The Palm IIIc has been a long time coming. Many color Windows CE machines arrived and died out while Palm carefully considered whether to even produce a color device. Despite their monochrome status, the Palm community continued to snap up Palm devices over their color competitors, and new users were attracted by the sleek looks of the Palm V and the communication ability of the wireless Palm VII. Overall, everyone was attracted by the devices' simplicity, utility, and long battery life. The prevailing wisdom is that for data purposes, one needs no more than black and white; or in the case of Palm, black and silvery green. And that's correct. The basic Palm serves up phone numbers and other data just fine with good old black and white.

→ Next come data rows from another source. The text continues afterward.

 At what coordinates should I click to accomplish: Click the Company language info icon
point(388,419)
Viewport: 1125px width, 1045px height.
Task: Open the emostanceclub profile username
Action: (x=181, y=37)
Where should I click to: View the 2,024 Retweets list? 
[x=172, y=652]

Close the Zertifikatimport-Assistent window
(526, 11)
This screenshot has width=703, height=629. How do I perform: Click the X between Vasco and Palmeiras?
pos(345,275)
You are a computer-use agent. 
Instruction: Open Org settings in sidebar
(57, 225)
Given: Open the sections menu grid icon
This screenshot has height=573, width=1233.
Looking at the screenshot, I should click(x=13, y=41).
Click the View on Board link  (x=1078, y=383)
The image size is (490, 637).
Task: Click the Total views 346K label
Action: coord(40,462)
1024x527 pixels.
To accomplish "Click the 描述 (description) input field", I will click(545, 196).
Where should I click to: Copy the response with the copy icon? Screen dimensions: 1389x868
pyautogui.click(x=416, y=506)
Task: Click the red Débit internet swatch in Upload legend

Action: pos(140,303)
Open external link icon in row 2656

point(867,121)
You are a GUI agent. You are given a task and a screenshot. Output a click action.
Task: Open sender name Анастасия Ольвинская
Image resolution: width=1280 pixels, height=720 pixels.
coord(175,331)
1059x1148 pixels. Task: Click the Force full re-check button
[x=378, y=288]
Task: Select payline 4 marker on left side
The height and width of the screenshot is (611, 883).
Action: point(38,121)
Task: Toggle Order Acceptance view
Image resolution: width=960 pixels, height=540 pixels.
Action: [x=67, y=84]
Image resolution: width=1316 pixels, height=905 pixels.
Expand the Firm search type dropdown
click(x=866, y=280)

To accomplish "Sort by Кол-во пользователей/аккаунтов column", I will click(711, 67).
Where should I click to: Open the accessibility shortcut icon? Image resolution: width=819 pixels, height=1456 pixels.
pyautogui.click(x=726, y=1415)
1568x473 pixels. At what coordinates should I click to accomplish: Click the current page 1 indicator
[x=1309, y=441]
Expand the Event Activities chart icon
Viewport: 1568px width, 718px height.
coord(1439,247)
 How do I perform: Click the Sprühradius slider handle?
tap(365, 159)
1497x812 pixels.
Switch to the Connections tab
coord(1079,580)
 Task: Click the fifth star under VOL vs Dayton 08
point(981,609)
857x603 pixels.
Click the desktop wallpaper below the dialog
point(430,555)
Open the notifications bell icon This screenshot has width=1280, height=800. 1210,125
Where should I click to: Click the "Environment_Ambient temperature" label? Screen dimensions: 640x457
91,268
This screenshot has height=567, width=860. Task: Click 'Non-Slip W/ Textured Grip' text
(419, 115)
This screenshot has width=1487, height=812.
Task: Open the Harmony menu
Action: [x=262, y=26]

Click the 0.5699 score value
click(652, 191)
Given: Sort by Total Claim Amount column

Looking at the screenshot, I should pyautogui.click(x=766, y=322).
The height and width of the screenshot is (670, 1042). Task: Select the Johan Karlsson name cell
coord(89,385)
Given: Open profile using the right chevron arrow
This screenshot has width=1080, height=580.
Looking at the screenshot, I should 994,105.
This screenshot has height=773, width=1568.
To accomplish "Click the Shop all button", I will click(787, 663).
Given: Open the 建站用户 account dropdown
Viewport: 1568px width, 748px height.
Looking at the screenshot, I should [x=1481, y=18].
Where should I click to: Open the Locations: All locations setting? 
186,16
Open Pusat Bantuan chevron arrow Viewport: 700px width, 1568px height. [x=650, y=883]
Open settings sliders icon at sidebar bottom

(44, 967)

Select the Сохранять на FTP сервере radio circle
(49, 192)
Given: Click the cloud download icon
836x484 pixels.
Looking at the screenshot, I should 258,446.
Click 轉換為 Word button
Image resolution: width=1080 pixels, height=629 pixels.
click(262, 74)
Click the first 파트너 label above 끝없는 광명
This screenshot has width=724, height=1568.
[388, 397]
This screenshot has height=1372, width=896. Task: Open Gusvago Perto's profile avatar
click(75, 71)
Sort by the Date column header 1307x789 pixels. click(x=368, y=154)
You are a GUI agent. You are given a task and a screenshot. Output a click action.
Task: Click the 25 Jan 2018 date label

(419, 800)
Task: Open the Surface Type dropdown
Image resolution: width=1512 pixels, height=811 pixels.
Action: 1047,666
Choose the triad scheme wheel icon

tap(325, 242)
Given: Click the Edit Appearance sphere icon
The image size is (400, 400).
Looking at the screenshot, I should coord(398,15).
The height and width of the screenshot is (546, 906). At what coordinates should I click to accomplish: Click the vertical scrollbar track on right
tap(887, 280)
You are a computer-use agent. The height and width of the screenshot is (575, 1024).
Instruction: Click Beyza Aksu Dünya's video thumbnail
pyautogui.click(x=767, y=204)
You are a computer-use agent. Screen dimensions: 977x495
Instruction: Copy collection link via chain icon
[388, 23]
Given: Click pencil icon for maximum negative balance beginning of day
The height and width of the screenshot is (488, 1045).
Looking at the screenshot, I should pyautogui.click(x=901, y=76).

Just like the original Apple II or IBM PC served up data on green and black.

Color opens more doors, however. Just like that transition from text to Graphical User Interface, or the change from Black and White to Color on the desktop, this transition to color may be the natural evolution as these small computers begin to accompany more of us in our daily lives. Many people have eschewed Palm devices in favor of color Windows CE machines just because they really wanted to carry color photos of their kids with them on their organizer. While the Windows CE devices still have higher resolution, the ability to display 64K colors, and even play movies, the Palm IIIc will attract many of those folks wanting to carry a few simple snapshots as well as have the easy-to-use and most popular handheld computer in history.

In use the Palm IIIc is a pleasure. The case feels strong, considerably stiffer and sturdier than past Palm III units. Its dark slate case is handsome and the buttons are responsive. The screen is very bright and the colors are vibrant. Holding down the power button, instead of turning on the backlight as it does on other Palms, brings up the brightness control. Indoors in the evening, you may want to turn this down for reading a novel or playing a game; this will both save batteries and save your eyes, as the screen can be a bit too bright in low light situations. Like many TFTs, the screen is better viewed straight on. It gets darker from the left, and brighter from the right, yet stays more even when tilted top to bottom. The dark lines between pixels can occasionally be distracting, causing your eyes to catch the pattern, but holding the unit further away seems to alleviate the problem. The software responds as quickly as any other Palm and works just as well.

At US$449, the Palm IIIc comes up beside the Palm VII in price, offering yet one more choice among Palm OS products currently on the market. Though I think many of us will stick to monochrome devices for a while, I suspect this is one choice many people have been waiting for.